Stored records
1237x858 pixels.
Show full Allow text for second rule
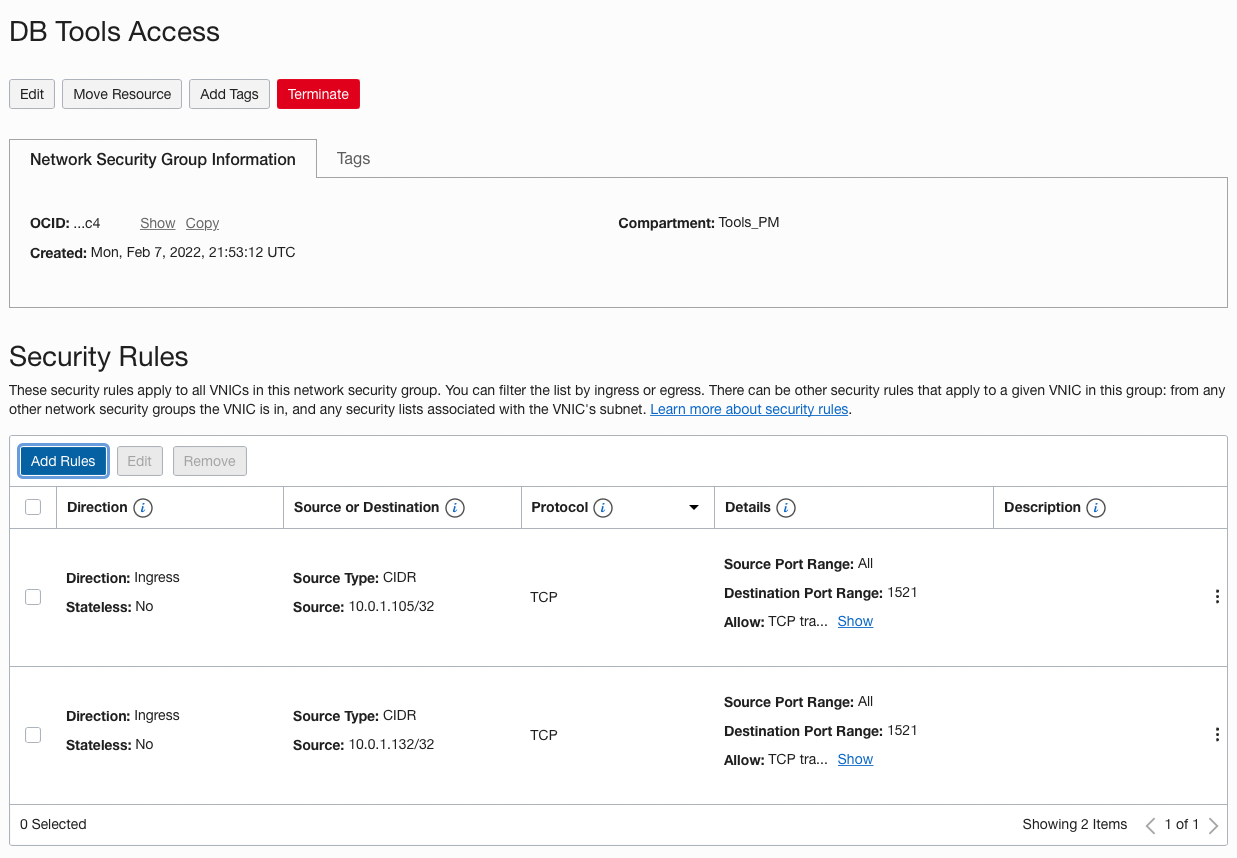(x=855, y=759)
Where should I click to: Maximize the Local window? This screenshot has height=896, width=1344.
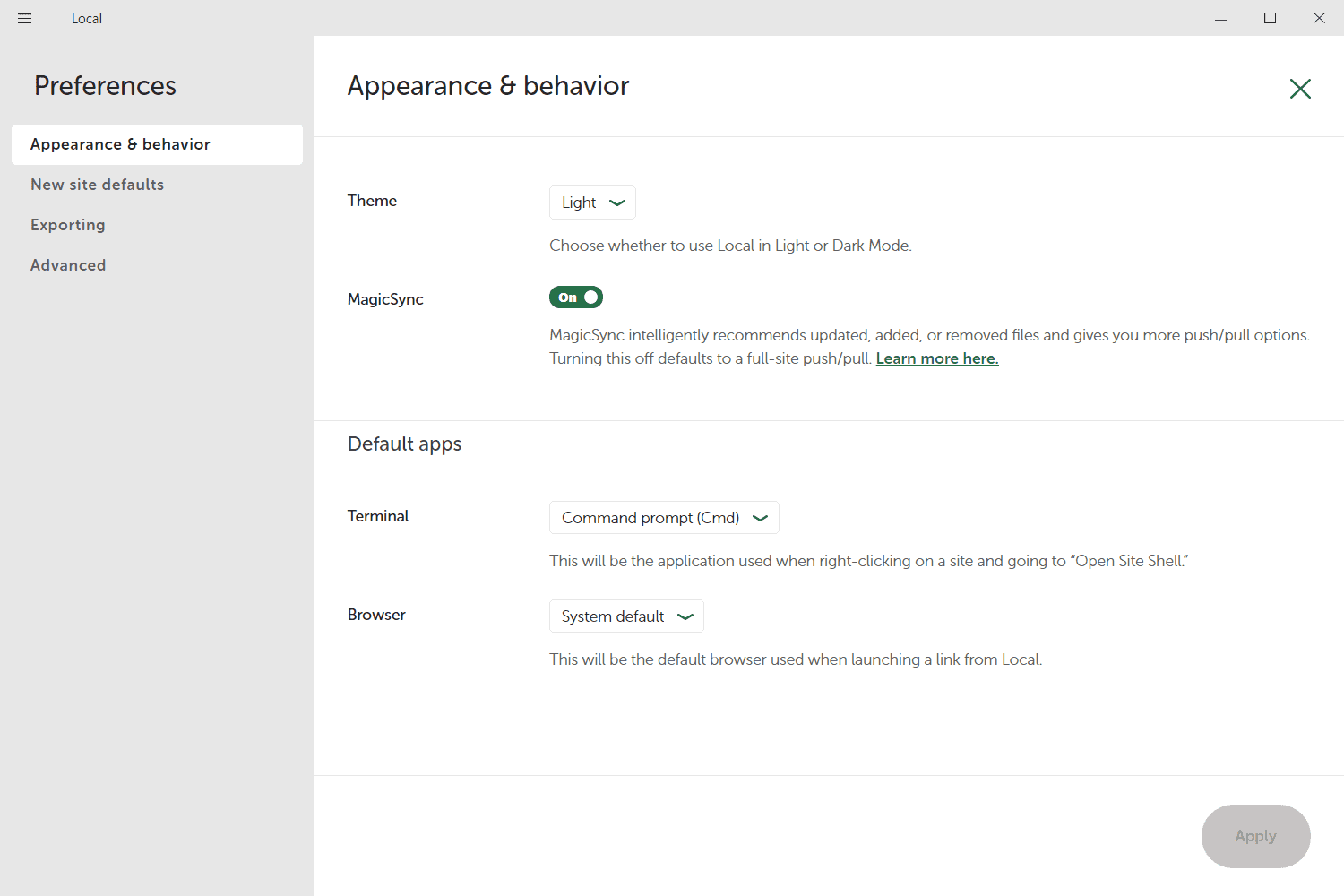(1270, 18)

◆ ASSIGNED TASK ◆
Please reproduce each entry above word for word and keep the pictures out of the copy.

◆ RESULT OF THIS EXERCISE ◆
1237x858 pixels.
Show full Allow text for second rule
(x=855, y=759)
Where should I click to: Maximize the Local window? This screenshot has height=896, width=1344.
(1270, 18)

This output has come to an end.